Trump administration aims to lower drug prices for seniors

Martin Shkreli sentenced to 7 years in prison for fraud
Martin Shkreli sentenced to 7 years in prison for fraud

The Trump administration announced several changes for Medicare plans aimed at increasing competition and reducing drug costs for senior citizens, starting in 2019.

The Centers for Medicare and Medicaid Services said Monday it will allow insurers to include certain low-cost generic drugs in their approved lists at any point in the year. Also, the agency hopes to broaden beneficiaries' choice of where they get their medications by clarifying that insurers must give all interested pharmacies an opportunity to participate in their networks.

CMS will also reduce the maximum amount that low-income beneficiaries have to pay for certain medicines, known as biosimilars.

To increase competition and choice, the agency said it will lift the regulation that limits the variety of Medicare Advantage plans an insurer can offer in a county.

There are more than 40 million seniors who have drug coverage either through stand-alone Part D insurance plans or through Medicare Advantage policies. However, it's unclear how much additional competition will reduce beneficiaries' costs, said Juliette Cubanski, associate director of the Kaiser Family Foundation's Program on Medicare Policy. Senior citizens typically have two dozen plans to choose from already.

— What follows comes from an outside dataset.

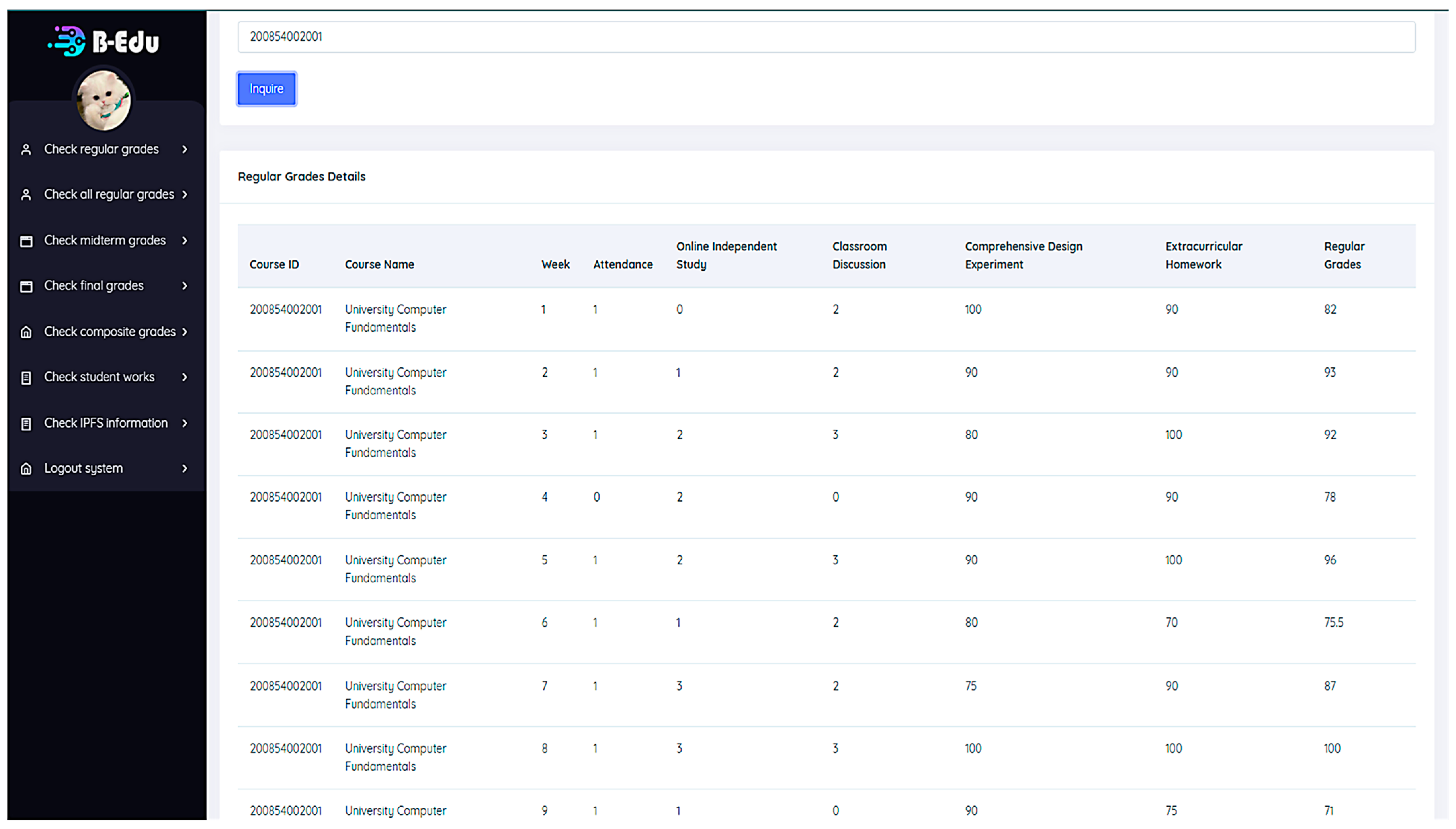Click the document icon beside Check student works
Viewport: 1456px width, 829px height.
[x=26, y=378]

Related: How Trump plans to cut prescription drug prices

CMS also announced yesterday that it will increase payments to insurers offering Medicare Advantage plans by an average of 3.4% next year and allow them to offer more supplemental benefits, such as handrails, shower chairs and other devices that assist the elderly. Previously, these supplemental benefits were limited to health-related items, such as gym memberships or eyeglasses.

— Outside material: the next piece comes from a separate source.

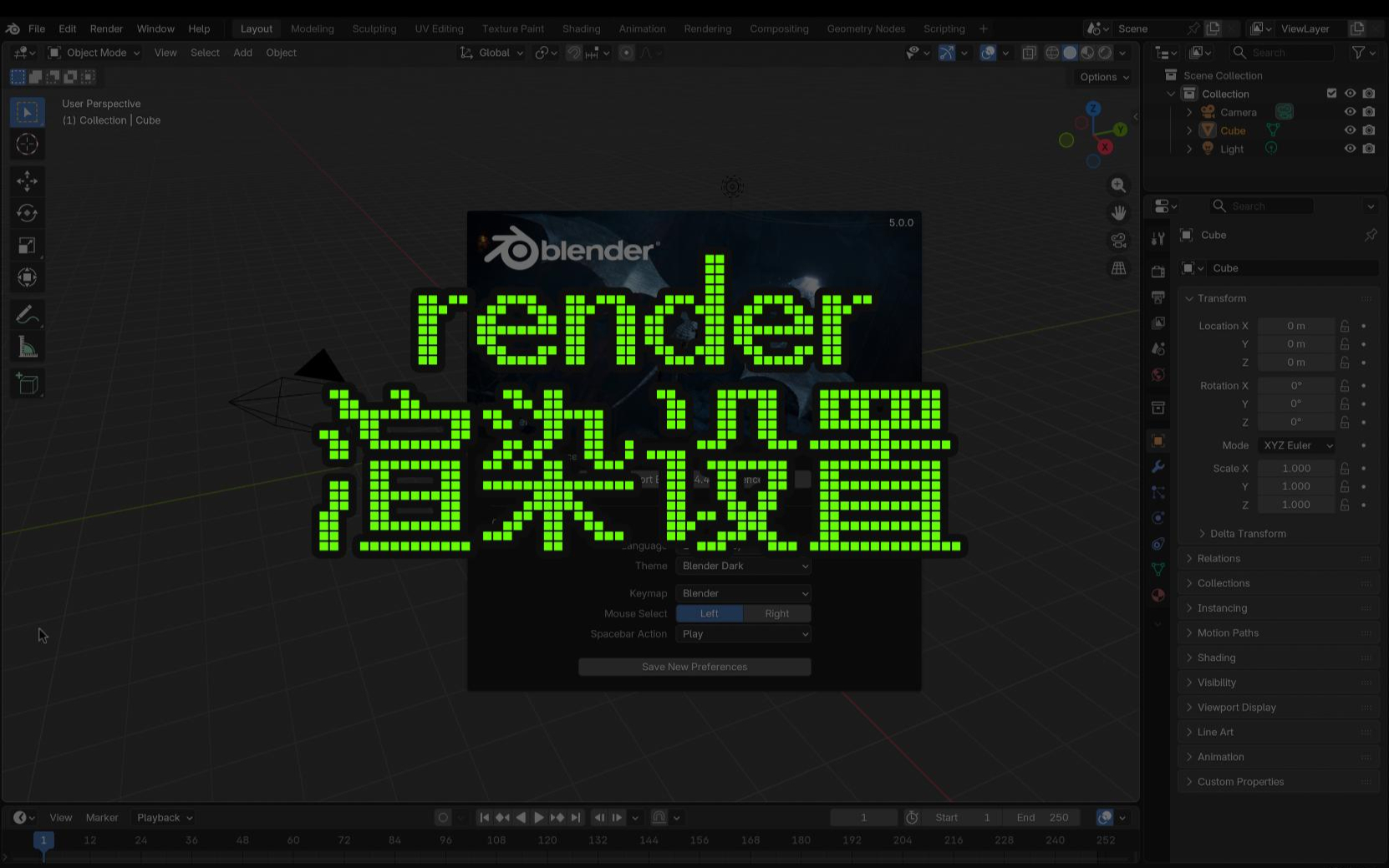Viewport: 1389px width, 868px height.
Task: Open the Object Mode dropdown
Action: coord(94,53)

Officials also announced Monday they are taking steps to let insurers restrict at-risk beneficiaries' access to frequently abused drugs. The agency is finalizing policies that would allow carriers to require at-risk beneficiaries to use specific doctors or pharmacies for opioid prescriptions. Also, it expects all insurers to limit initial opioid prescriptions to no more than seven days.

Related: Some Aetna customers will see lower drug prices

One policy that was not included in Monday's announcement was requiring pharmacy benefit managers to use the rebates they receive from drug manufactures to lower the price beneficiaries pay at the pharmacy. CMS Administrator Seema Verma said the agency was continuing to evaluate the issue.